Bitcoin Broker Prasos Loses Banking Partners

News | March 12, 2018 By:

Bitcoin broker Prasos has revealed that four banks in Finland have terminated services with the company, citing money laundering fears as the main reason.

Founded in 2012, Prasos is a bitcoin service provider in the Nordic countries. It focuses on the exchange of cryptocurrencies and asset management. Prasos claims to have more than 50,000 customers with a total exchange value of €80 million ($95 million USD). The company also claimed that it is handling €8 million ($9.5 million USD) in transactions per month. Revenue consists mainly of exchange commissions.

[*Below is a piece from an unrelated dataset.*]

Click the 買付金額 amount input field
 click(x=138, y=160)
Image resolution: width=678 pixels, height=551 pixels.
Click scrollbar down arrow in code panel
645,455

Henry Brade, Prasos’ chief executive officer, said four Finnish banks – S-Bank, the Op Group, Saastopankki, and Nordea Bank AB – have already stopped the company’s transactions because of fears that Prasos might be breaching money laundering rules. He added that the company has been left with only one bank to handle all client money transactions.

The company can still receive funds in its account at POP Bank. But Brade said that the risk is that they’ll see their last bank account closed before they can get the next one opened. “That would freeze our business,” he added.

Brade said the sudden growth of its transaction volumes to about 150 million euros ($185M USD) last year, almost ten times the volume a year earlier, also became a subject of concern among the banks.

“We’ve realized that the growth in international transaction volumes started to disturb the banks,” Brade said. “Along the way, we’ve been given very little information by the banks on what we could do to solve the problem.”

In December 2017, a political agreement was reached in the European Union (EU) to extend rules on preventing money laundering to entities dealing with cryptocurrencies. These rules include financial institutions requiring both the customer’s name and the source of the money.

Tomi Narhinen, CEO of Saastopankki, said that the anonymous character of crypto operations breaches the anti- money laundering (AML) laws of the EU.

“In most cases, it’s practically impossible, or at least very hard, to do business with cryptocurrency dealers and exchanges, because it can be impossible to determine the origin of the funds,” said Narhinen.

Brade said that Prasos has sought to take greater steps to ensure regulatory compliance. “We’ve created identification practices, which we have taken into use in March, and they comply fully with anti-money laundering laws and regulations, even though authorities do not even require this from us, as our business is not under regulatory obligations,” he said.

Hanna Heiskanen, a senior adviser at Finland’s Financial Supervisory Authority (FSA) in Helsinki, said that cryptocurrency trading places are not currently under the regulatory mandate of the Finnish FSA and that Prasos’ troubles are “an affair between the company and the banks.”